Number of nodesMajority Required to Elect a New PrimaryFault Tolerance321431532642
Replica Sets can also increase the number of queries served to the application as clients can send read requests to secondaries of the replica set, i.e a client can set the readPreference to read from the secondary, “nearest”, or by a tag set. However, reading from secondary nodes comes with a tradeoff as well. Clients may see stale data.
Scalability
Scalability is one of the key features of MongoDB. It is built on a scale-out architecture which enables it to sustain a high volume of data and traffic.
In any database system, growth can be managed by two methods: vertical and horizontal scaling. Vertical scaling involves increasing the capacity of a single server like a more powerful CPU, increasing RAM, or extending disk space. Horizontal scaling involves dividing the dataset into multiple small machines without any code change to be made at the application level.
MongoDB supports sharding through Horizontal scaling. It is cost-effective, more data can be written or read back as necessary as you’re able to distribute the load across your shards. When there is an increase in dataset growth a new shard can be added at any time and MongoDB will automatically migrate the data.
In MongoDB, sharding happens at the collection level and each document is associated with a shard key which decides which shard the document should live on.

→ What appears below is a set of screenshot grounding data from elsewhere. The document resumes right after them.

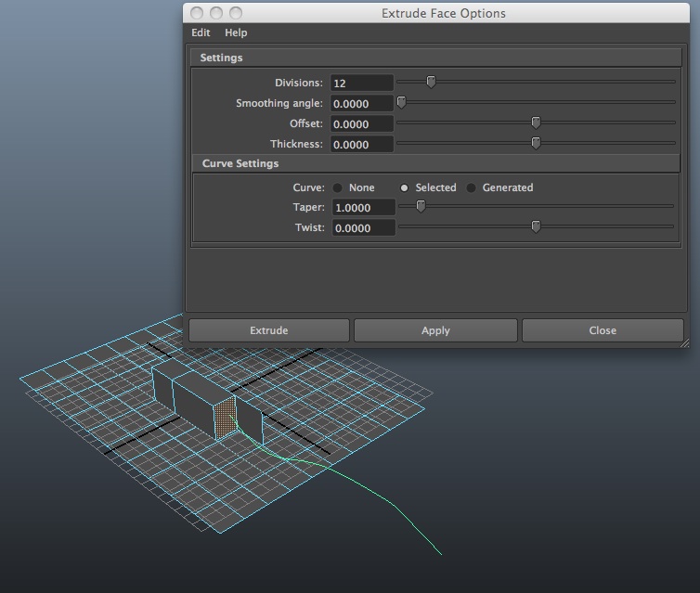Click the Divisions slider handle
Image resolution: width=700 pixels, height=593 pixels.
431,82
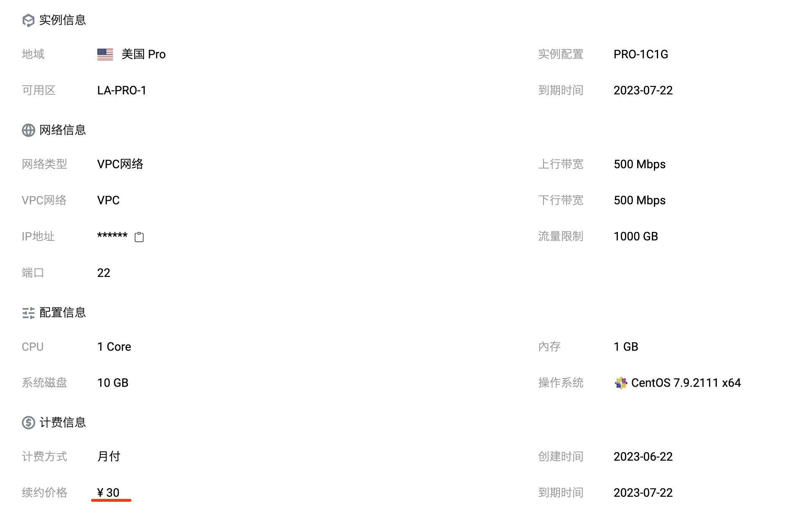The height and width of the screenshot is (532, 805).
Task: Click the configuration info sliders icon
Action: pos(28,313)
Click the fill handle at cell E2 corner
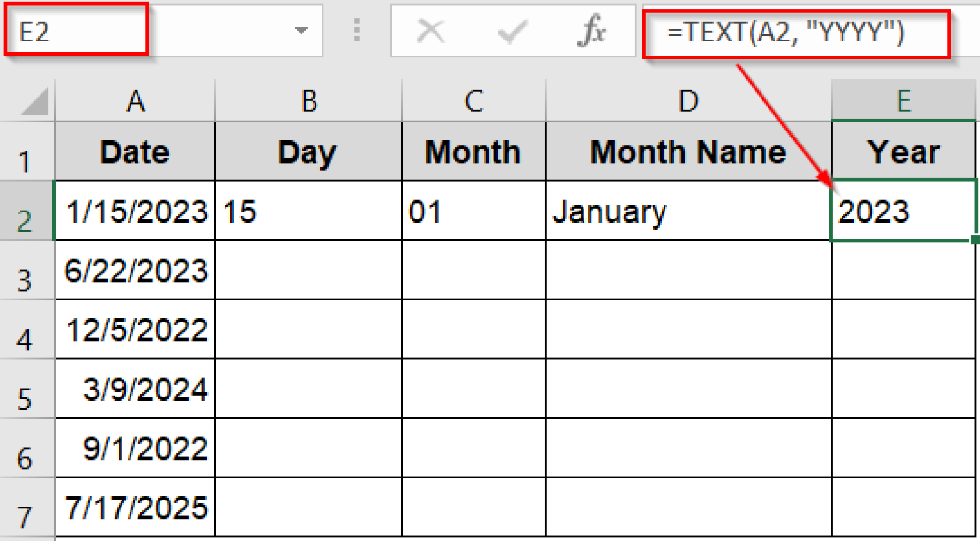980x541 pixels. (x=976, y=239)
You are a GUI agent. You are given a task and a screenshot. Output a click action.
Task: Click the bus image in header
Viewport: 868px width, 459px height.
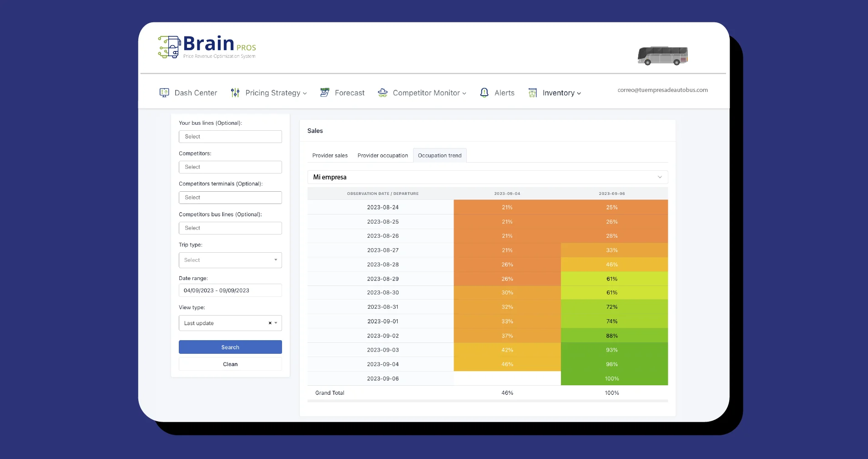click(662, 56)
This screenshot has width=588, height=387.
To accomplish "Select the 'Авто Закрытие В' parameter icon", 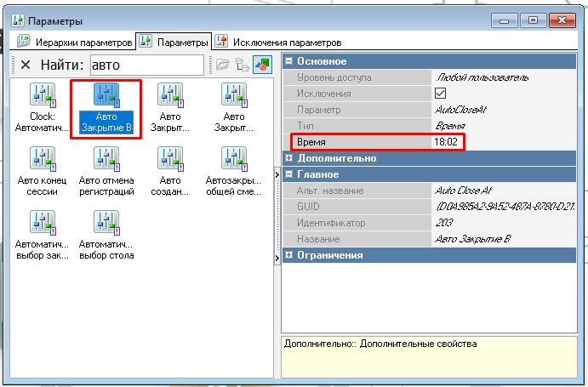I will point(106,95).
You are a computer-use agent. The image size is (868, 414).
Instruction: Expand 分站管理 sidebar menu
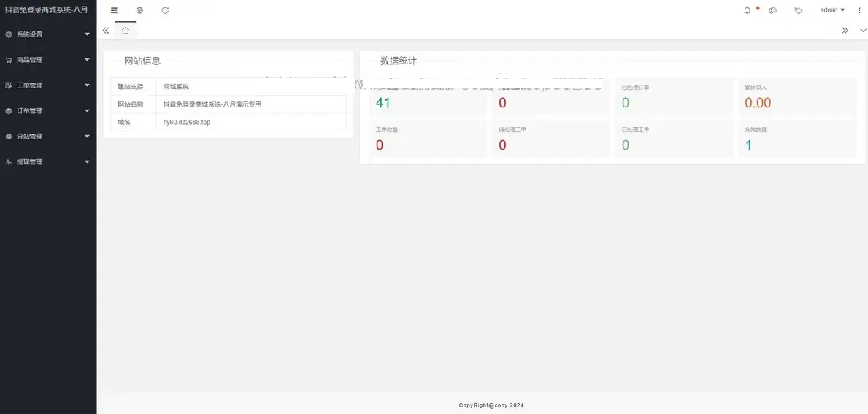(48, 137)
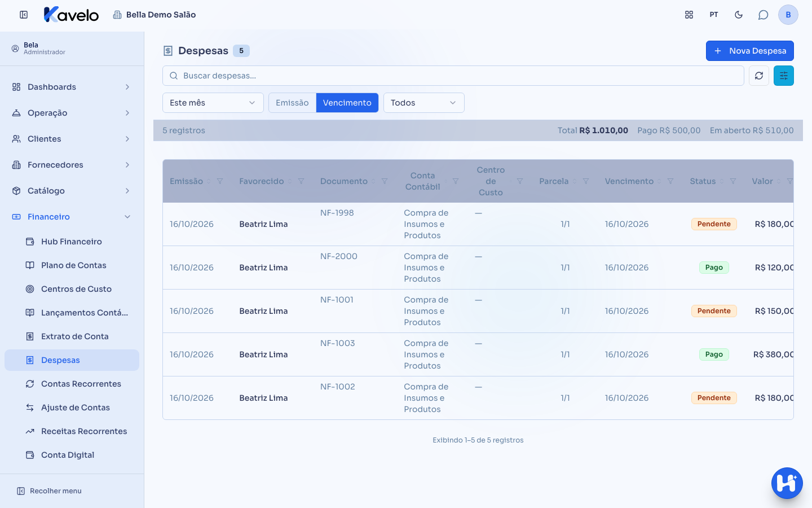Image resolution: width=812 pixels, height=508 pixels.
Task: Collapse the Financeiro sidebar section
Action: (72, 217)
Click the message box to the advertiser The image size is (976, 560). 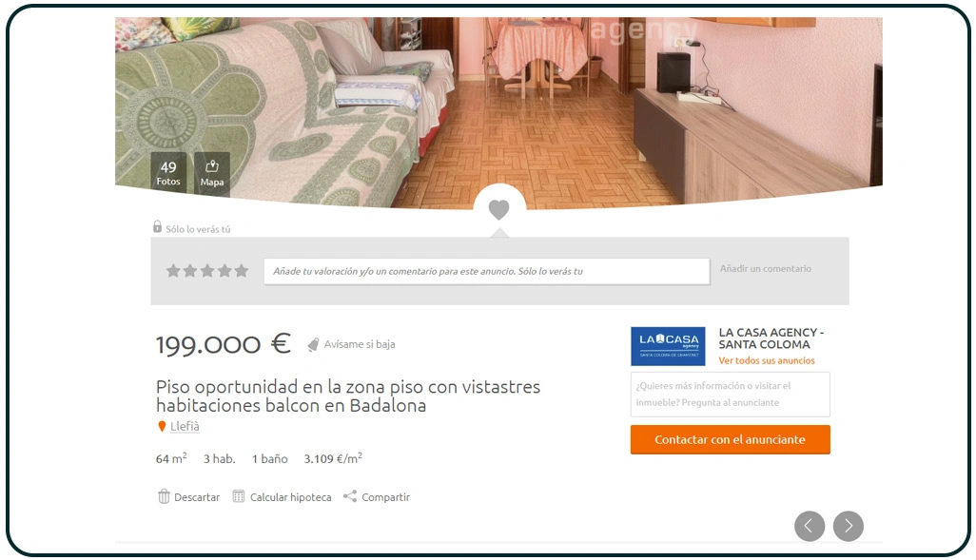point(731,395)
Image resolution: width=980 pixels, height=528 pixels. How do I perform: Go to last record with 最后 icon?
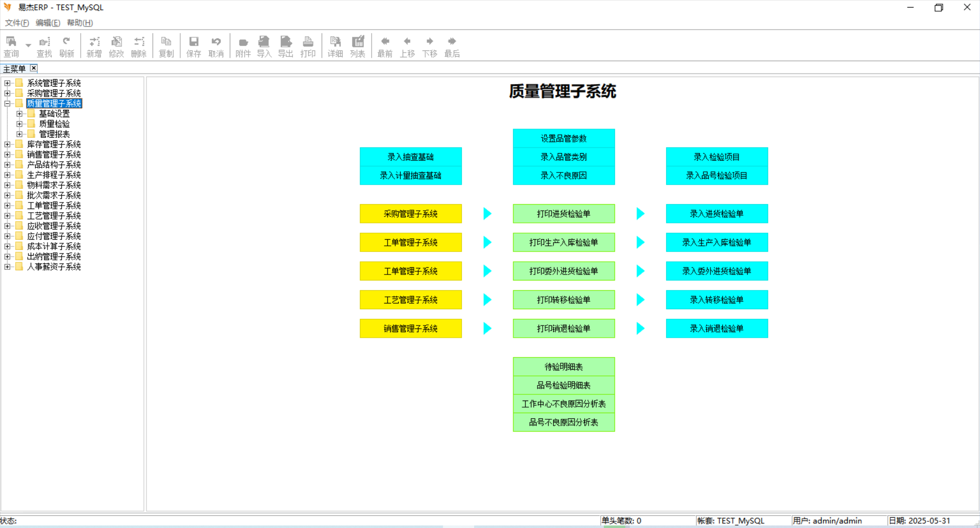pos(452,46)
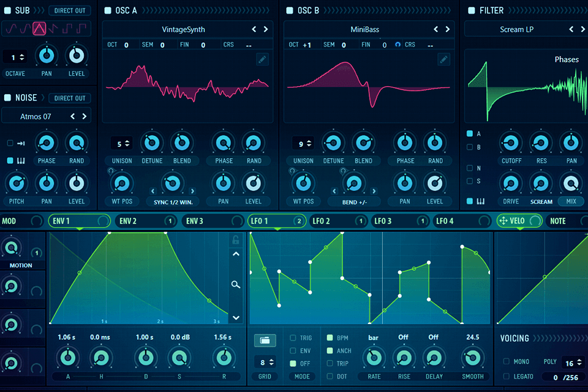588x392 pixels.
Task: Click the lock icon above the envelope view
Action: 236,240
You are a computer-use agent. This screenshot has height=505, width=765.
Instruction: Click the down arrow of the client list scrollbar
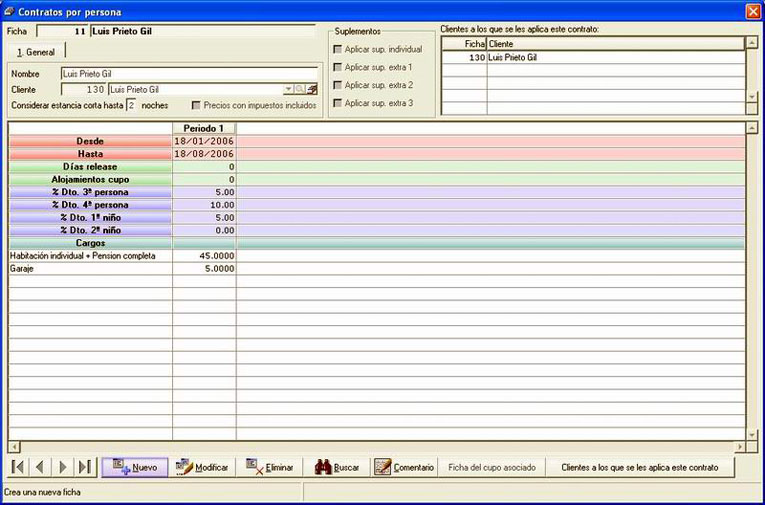point(752,97)
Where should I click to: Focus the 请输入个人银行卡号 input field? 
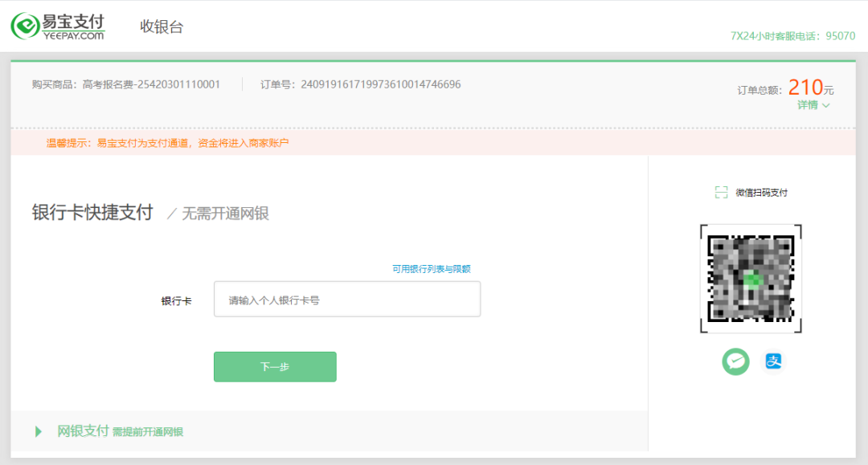tap(347, 300)
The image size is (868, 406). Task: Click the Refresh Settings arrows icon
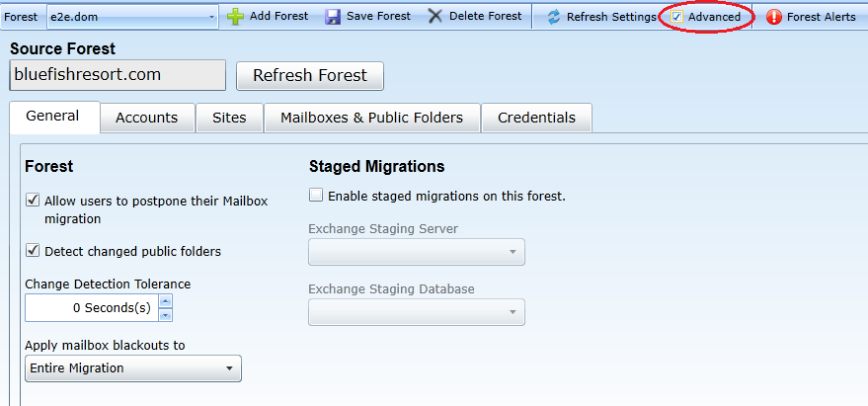554,17
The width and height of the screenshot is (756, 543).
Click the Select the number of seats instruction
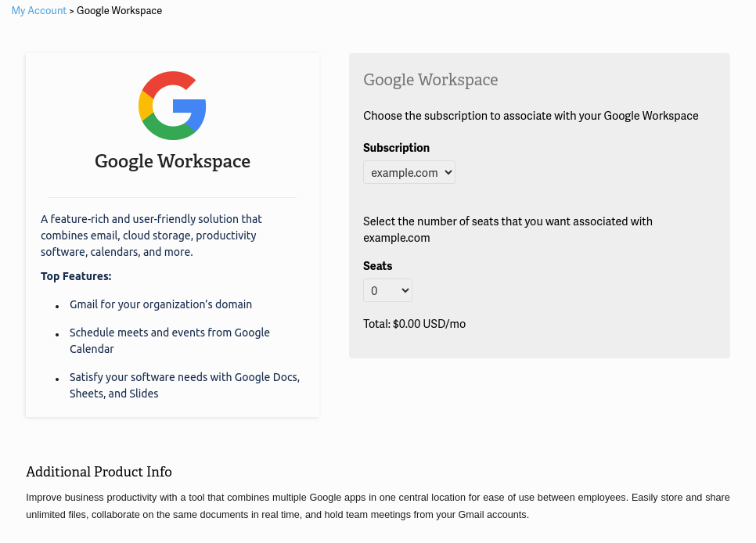click(x=507, y=229)
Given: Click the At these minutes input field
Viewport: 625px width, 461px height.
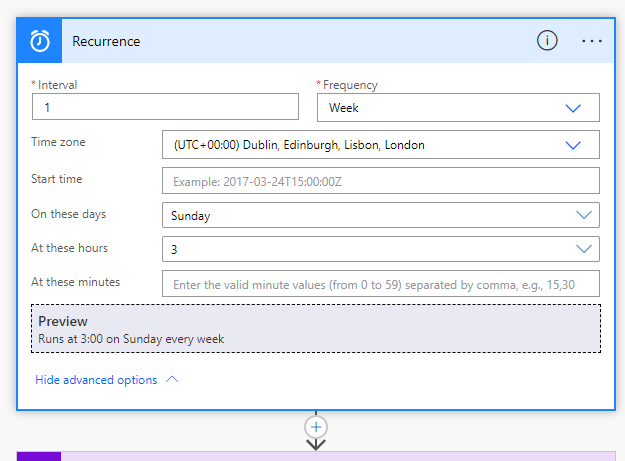Looking at the screenshot, I should point(380,284).
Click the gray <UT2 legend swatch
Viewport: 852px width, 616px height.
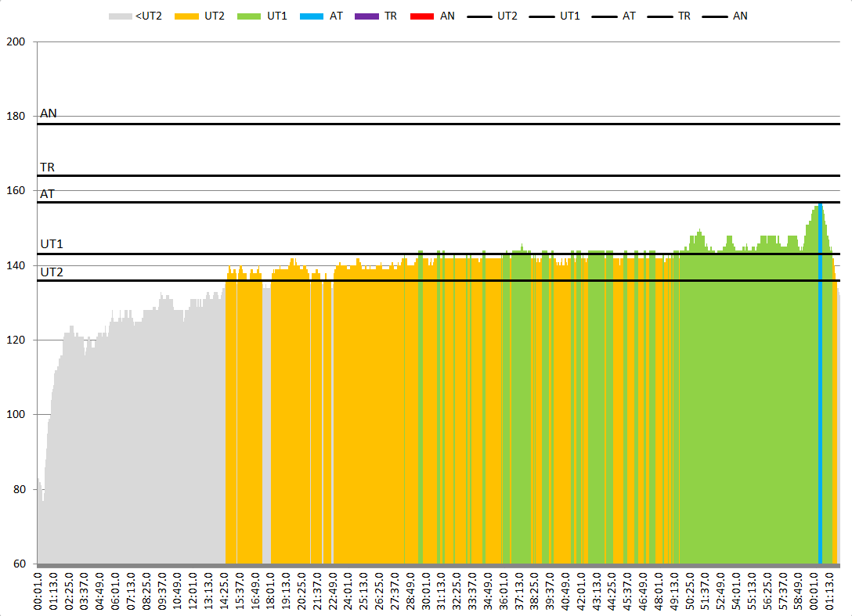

The application doesn’t send requests to shards directly, it sends the requests to the MongoS [the Query router] and MongoS redirects the read/write request to the respective shards by cached metadata from the config servers.
Performance
Database performance varies with many factors like “Database design”, “application queries” and “load” etc. and MongoDB has the ability to handle large volumes of unstructured data because it allows users to query in a different way which is more appropriate to their workload. It is always faster to retrieve a related single document than to join data across multiple collections.
To get better performance, one needs to make sure that the working set fits in RAM as well. All data persists in hard-disk, except when using the in-memory storage engine, but during the query execution, it fetches the data from local RAM. It is also important to have the right indexes and enough RAM in place to get the advantage of MongoDB’s performance.
Conclusion
MongoDB is feature-rich, and an easy way to get started with NoSQL databases. It has a flexible data model, expressive easy to learn query syntax, automatic failover with replica sets, and is quite scalable. It also has good documentation which makes a developer’s life a lot easier.